Under the Apps tab, click Add Application → Create New App.
Select Web as the Platform and SAML 2.0 as the Sign on method, and click Create.
In General Settings, enter the SAML application name (for example, ADAudit Plus) in the App name field. Upload a logo for the application if needed, and click Next.
In the Configure SAML section, enter the values for: Single sign on URL and Audience URL.
Click Finish.
Note: To find the values for the Single sign-on URL and Audience URI, log in to the ADAudit Plus console, navigate to Admin → Administration → Logon Settings → Single Sign-On.
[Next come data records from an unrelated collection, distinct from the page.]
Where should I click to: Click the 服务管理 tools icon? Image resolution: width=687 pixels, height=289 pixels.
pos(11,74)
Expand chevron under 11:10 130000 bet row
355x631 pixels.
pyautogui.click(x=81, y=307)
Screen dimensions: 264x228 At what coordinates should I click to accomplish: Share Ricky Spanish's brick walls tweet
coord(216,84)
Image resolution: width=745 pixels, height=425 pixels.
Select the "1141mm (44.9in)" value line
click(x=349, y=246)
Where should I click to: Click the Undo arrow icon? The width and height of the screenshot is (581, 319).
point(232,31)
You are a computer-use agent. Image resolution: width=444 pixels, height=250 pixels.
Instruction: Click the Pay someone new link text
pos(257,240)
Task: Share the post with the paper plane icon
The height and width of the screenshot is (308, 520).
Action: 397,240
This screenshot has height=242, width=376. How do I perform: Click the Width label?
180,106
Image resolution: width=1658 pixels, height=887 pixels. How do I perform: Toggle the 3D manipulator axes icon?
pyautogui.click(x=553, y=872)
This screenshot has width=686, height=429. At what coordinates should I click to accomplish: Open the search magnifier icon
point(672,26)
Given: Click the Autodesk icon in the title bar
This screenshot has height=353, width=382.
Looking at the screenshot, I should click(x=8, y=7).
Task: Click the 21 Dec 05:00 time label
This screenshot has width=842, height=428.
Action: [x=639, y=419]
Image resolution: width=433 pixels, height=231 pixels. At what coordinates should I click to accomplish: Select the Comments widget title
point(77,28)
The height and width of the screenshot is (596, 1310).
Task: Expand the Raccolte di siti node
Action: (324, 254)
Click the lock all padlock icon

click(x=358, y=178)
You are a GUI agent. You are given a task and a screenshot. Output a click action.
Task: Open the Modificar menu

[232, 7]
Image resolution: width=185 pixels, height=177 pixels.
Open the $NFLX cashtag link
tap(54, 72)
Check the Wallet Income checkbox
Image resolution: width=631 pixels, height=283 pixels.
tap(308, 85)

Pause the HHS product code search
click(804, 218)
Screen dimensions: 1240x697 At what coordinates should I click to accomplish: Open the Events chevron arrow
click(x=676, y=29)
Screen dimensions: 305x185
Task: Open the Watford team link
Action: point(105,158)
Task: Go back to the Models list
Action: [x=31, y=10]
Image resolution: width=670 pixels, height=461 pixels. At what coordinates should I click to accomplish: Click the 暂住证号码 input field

Check the box next to Enable Single Sign-On, and select SAML Authentication → Identity Provider (IdP) → Okta. Copy the ACS/Recipient URL value, and paste it in the Single sign-on URL field. Copy the Issuer URL/Entity ID value, and paste it in the Audience URI field.
Once the configuration is complete, navigate to the Sign on tab to download the identity provider metadata file.
Step 2: Configure Okta in ADAudit Plus
Log in to the ADAudit Plus web console with admin credentials. Navigate to Admin → Administration → Logon Settings → Single Sign-On. Check the box next to Enable Single Sign-On, and select SAML Authentication.
Select Okta from the Identity Provider (IdP) drop-down. Under SAML Configuration Mode, select Upload Metadata File. Click Browse and upload the metadata file obtained at the end of the Step 1.
If you want to enable single logout, follow these steps:
Copy the Issuer URL/Entity ID and SP Logout URL, and download the X.509 Certificate.
Log in to Okta, go to the Configure SAML page, and click Show Advanced Settings.
Check the Enable Single Logout option, paste the Issuer URL/Entity ID in SP Issuer field and the SP Logout URL in the Single Logout URL field.
Click Browse next to Signature Certificate, and select the X.509 Certificate you downloaded.